As usual, straigth to the point: When is it relevant to use a GPU particles instead of a CPU ?
I get that it may depends on the kind of effects, like smoke or whatever, but what about FX such as ambient dust (using a 128X128 texture) ? Since the particles are rather small, it may not me that bad but i’m trying to find a good balance.
So if anyone could lighten me on the matter, that would be cool. Thanks!
Profile your game. If GPU is a bottleneck, use CPU particles and vice versa.
For anything high in count you should use GPU.
If you need custom particle behaviour you can implement new modules on the CPU faster and easier than on the GPU.
CPU has more reliable physics system so if you need to collide even when collider is invisible/culled you would use CPU.
Some functionalities are not available on the GPU and some are not available on the CPU.
Basically CPU has more behaviours and is more accurate/stable than GPU (collisions, culling) but GPU is far superior in terms of performance per particle.

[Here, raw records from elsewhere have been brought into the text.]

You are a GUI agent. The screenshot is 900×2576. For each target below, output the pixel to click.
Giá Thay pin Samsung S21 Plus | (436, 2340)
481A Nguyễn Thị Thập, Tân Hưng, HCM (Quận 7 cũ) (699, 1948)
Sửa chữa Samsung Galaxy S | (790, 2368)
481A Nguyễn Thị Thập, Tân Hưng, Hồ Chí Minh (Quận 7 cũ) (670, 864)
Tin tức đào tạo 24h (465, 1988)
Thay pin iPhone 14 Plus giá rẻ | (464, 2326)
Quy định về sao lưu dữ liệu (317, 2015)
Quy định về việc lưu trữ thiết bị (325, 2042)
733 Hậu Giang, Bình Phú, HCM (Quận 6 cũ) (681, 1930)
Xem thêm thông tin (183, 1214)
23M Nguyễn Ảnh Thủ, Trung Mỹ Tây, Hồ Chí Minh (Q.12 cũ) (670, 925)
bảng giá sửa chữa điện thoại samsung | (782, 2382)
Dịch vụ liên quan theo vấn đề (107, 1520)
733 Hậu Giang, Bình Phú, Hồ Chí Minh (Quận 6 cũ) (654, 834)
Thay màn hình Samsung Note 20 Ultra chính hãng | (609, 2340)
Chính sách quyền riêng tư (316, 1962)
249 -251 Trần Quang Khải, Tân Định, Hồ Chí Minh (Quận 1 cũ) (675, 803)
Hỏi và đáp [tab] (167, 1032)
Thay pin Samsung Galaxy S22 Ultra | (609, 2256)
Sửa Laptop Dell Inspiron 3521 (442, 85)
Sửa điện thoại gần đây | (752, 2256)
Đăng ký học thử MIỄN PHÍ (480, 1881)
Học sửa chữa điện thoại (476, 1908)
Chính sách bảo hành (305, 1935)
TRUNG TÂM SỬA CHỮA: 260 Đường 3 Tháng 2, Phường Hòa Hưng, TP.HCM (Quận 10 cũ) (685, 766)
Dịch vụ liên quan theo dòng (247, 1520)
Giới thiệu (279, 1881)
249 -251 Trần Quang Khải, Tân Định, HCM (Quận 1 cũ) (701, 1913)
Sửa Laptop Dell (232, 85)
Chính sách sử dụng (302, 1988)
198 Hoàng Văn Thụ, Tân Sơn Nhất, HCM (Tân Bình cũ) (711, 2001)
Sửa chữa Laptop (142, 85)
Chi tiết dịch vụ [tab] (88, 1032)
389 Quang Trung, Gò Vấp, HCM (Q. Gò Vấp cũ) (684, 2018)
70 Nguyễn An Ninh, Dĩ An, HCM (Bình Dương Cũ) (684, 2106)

Depends on how many emmiters you use on your levels A 100 CPU particles for a single level is fine. If you have 10 emitters playing with 100 CPU particles each I would say it’s quite a lot and I would advise using GPU. Then again, depends on the modules you are using and LOD settings you have. That’s why I recommend profiling your VFX on actual game levels and pay attention to stats Cascade shows you. 5ms on CPU for all particle effects on any level is quite high but depends on your project. I had 2-3ms budgets for my prev games but the one I’m working on now has higher ms budget for VFX as it’s visually heavy. Better talk with your tech team to get some guidelines on how heavy you can go.
it’s worth noting that it’s the update cost of the particle, not the rendering cost that’s moving between CPU and GPU - a large smoke GPU particle will still be expensive on the GPU for the material and overdraw costs.
A good rule of thumb is anything large in size and low in number should probably be CPU and take advantage of things like Dynamic Parameters, and anything small and numerous should be GPU and take advantage of Vector Fields. As always with these things though, it depends on the game and effect you’re making.